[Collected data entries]
========================================
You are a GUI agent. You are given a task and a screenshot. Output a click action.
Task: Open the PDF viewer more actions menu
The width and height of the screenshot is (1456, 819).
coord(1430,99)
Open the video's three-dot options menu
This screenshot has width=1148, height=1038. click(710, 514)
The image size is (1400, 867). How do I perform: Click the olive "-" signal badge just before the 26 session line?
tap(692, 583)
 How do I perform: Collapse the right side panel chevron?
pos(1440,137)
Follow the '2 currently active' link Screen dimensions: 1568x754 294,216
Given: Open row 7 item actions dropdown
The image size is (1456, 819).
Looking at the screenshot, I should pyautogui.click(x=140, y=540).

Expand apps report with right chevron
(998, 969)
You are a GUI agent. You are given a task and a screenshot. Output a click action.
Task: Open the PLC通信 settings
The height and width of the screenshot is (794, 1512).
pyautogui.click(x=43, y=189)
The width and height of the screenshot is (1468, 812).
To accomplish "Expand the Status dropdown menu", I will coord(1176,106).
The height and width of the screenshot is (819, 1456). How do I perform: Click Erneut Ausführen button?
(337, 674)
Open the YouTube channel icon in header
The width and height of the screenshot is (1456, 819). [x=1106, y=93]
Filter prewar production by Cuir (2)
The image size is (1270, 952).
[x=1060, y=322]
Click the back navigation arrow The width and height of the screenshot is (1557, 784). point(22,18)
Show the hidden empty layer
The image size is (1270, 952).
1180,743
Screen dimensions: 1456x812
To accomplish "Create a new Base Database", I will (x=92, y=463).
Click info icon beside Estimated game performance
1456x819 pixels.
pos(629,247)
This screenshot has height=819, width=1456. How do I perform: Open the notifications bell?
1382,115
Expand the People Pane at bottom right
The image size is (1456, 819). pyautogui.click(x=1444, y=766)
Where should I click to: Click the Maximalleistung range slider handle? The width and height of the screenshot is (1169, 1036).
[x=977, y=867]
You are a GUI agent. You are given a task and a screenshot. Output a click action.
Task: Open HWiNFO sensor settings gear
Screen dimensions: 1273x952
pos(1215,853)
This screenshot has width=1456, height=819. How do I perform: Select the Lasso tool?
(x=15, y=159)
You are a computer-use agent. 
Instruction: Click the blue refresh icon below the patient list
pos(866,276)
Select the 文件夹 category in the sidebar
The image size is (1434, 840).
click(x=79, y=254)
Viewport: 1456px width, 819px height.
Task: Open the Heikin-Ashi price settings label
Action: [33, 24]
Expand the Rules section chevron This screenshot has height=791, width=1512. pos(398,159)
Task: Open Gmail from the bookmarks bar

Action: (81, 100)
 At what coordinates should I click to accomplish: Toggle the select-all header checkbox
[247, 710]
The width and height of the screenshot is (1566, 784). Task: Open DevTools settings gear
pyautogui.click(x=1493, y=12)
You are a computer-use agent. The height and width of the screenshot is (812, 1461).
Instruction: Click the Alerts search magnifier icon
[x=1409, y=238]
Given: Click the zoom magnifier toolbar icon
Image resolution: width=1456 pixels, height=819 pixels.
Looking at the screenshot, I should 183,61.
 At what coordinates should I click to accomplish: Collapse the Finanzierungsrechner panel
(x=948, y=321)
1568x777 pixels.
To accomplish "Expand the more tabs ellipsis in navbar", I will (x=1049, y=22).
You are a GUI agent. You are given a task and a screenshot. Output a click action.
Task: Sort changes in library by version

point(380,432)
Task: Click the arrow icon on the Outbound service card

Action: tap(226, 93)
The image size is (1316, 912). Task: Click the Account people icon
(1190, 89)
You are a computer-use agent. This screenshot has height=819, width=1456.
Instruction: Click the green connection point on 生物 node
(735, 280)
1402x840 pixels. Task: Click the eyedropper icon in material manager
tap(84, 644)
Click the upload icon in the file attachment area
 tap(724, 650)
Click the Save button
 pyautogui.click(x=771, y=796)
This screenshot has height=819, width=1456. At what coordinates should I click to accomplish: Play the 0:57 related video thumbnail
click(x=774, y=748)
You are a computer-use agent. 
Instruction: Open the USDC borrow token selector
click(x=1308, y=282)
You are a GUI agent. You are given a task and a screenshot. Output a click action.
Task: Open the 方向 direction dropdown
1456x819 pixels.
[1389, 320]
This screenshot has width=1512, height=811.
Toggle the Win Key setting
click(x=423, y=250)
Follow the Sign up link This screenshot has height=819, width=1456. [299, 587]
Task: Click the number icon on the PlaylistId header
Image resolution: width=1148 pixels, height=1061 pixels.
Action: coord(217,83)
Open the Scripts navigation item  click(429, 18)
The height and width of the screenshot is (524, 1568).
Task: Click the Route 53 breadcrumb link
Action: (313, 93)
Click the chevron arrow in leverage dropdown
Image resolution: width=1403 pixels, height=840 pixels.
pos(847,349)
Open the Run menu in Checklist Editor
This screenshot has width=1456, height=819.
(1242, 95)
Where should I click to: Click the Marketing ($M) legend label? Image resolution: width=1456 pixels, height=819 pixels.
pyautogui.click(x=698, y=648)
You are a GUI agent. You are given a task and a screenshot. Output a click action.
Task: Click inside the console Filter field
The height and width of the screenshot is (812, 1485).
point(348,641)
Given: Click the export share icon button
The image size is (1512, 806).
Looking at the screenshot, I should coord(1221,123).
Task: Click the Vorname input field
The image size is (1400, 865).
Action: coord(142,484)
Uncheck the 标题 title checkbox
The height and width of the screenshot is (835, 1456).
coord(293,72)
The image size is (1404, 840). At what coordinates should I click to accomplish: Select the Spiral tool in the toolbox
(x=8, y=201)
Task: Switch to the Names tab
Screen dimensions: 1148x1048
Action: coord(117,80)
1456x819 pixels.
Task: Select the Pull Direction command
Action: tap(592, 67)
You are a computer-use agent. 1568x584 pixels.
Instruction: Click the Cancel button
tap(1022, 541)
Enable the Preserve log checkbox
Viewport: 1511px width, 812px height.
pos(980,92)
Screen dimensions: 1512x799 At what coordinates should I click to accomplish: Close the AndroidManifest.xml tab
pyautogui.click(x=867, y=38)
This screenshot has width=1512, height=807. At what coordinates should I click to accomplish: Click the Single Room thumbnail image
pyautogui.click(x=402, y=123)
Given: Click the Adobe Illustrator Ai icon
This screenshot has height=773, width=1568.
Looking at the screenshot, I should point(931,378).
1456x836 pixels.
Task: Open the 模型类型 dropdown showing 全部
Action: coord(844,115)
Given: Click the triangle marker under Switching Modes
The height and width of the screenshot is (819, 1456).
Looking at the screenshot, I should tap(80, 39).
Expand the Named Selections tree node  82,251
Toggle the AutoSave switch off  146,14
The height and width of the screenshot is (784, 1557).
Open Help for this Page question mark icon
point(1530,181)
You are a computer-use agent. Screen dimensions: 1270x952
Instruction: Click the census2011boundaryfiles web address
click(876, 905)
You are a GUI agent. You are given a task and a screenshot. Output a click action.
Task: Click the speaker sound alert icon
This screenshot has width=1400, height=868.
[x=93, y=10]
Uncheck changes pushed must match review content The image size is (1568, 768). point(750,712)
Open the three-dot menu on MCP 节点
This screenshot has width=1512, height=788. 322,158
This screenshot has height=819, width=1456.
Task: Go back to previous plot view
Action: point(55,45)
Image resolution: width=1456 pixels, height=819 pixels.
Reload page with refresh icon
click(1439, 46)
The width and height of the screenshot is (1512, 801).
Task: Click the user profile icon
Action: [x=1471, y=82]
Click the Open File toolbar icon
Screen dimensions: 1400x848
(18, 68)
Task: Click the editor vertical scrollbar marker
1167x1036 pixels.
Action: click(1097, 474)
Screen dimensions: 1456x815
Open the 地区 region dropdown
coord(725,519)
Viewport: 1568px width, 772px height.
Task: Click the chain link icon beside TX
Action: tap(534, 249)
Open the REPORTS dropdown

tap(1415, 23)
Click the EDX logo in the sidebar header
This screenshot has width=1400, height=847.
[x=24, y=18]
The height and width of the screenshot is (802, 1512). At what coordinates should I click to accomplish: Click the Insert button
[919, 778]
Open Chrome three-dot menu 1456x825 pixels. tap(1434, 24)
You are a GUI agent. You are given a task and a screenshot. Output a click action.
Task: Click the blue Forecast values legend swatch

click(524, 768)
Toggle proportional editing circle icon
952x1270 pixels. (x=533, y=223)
========================================
▸ **Problem description**: Starting with the first line of the entries, transcribe every line up to and including the one with "Given: Open row 7 item actions dropdown".

▸ **Reply**:
You are a GUI agent. You are given a task and a screenshot. Output a click action.
Task: Open the PDF viewer more actions menu
The width and height of the screenshot is (1456, 819).
coord(1430,99)
Open the video's three-dot options menu
This screenshot has width=1148, height=1038. click(710, 514)
The image size is (1400, 867). How do I perform: Click the olive "-" signal badge just before the 26 session line?
tap(692, 583)
 How do I perform: Collapse the right side panel chevron?
pos(1440,137)
Follow the '2 currently active' link Screen dimensions: 1568x754 294,216
Given: Open row 7 item actions dropdown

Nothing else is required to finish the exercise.